Worker State Monitoring

The worker structure exposes several atomic variables that reflect block production and consensus processing state.
These are critical for diagnosing why block production may have stalled on validator nodes.

Logging

StableNet uses a structured logging system, with configurable verbosity levels to control output detail.

Log Levels

LevelValueDescription
Critical1Fatal errors requiring immediate action
Error2Errors that may cause functional failure
Warn3Warning conditions
Info4General operational information (default)
Debug5Detailed debugging logs
Trace6Very detailed trace logs

Log Output Examples

Node startup logs:
INFO Starting Gstable on StableNet
INFO Maximum peer count total=50
INFO Set global gas cap cap=50,000,000
Disk space warning logs:
WARN Disk space is running low available=50GiB
ERROR Low disk space.
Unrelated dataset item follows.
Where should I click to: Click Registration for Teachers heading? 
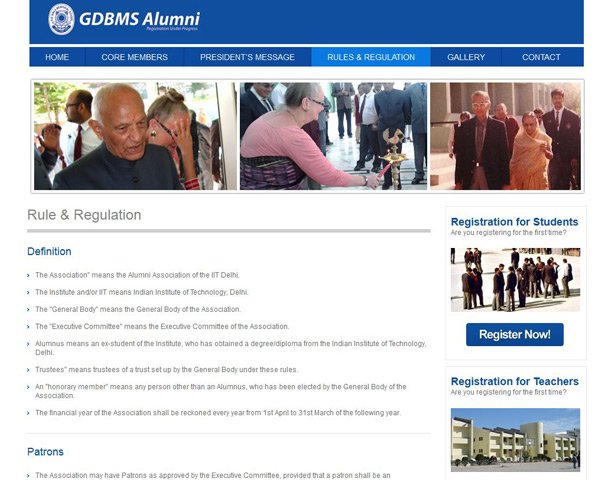point(515,382)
Shutting down to prevent database corruption

Disk Space Management

StableNet includes automatic disk space monitoring to prevent database corruption caused by insufficient disk space.

Disk Space Thresholds

The effective threshold is determined by one of the following:
  • Default: 2 * TrieDirtyCache
  • Cache-based: 2 * --cache * --cache.gc / 100
  • Explicit configuration: --datadir.minfreedisk

Behavior

  1. Free space ≥ 2× threshold: normal operation
  2. Between 1× and 2×: periodic warning logs
  3. < 1×: node shutdown is triggered

Platform-Specific Implementations

PlatformImplementationSystem Call
Linux / Unixcmd/utils/diskusage.gosyscall.Statfs()
Windowscmd/utils/diskusage_windows.goGetDiskFreeSpaceEx()
OpenBSDcmd/utils/diskusage_openbsd.gosyscall.Statfs()

Database Maintenance

Database Backends

StableNet supports the following database backends:
  • LevelDB
  • Pebble

Compaction

  • Automatic compaction runs in the background during normal operation.
  • Completion is logged.
INFO Database compaction finished elapsed=5m30s

State Pruning

  • Offline pruning is supported only for the hash-based state schema
  • Requires the node to be stopped
  • If interrupted, recovery is attempted on the next startup

Ancient Data (Freezer)

  • Data older than a certain block height is moved to ancient storage
  • Read-only with high compression efficiency
  • Grows continuously as the chain advances

Node Health Monitoring

StableNet tracks abnormal shutdowns.
  • A clean marker is written on normal shutdown
  • A warning log is emitted on restart after an abnormal shutdown

Monitoring Checklist

Daily
  • Synchronization completed
  • Peer count ≥ 10
  • Available disk space check
Weekly
  • Database size growth trend
  • Occurrence of abnormal shutdowns
Monthly
  • Review log retention policies
  • Manage ancient data growth
  • Evaluate version upgrades

Troubleshooting

Node Synchronization Failure

  • Verify peer connectivity
  • Check firewall configuration
  • Confirm network ID and bootnode settings

High Memory Usage

  • Review cache configuration
  • Check whether archive mode is enabled
  • Inspect system OOM logs

Slow Block Processing

  • Check disk I/O bottlenecks
  • Inspect the commitwork metric
  • Review cache settings and CPU core availability

Database Corruption

  • Stop the node immediately
  • Restore from backup or resynchronize
  • Consider switching to the Pebble backend for long-term stability
By following these monitoring and maintenance practices, StableNet nodes can be operated reliably, and production issues can be diagnosed and resolved efficiently.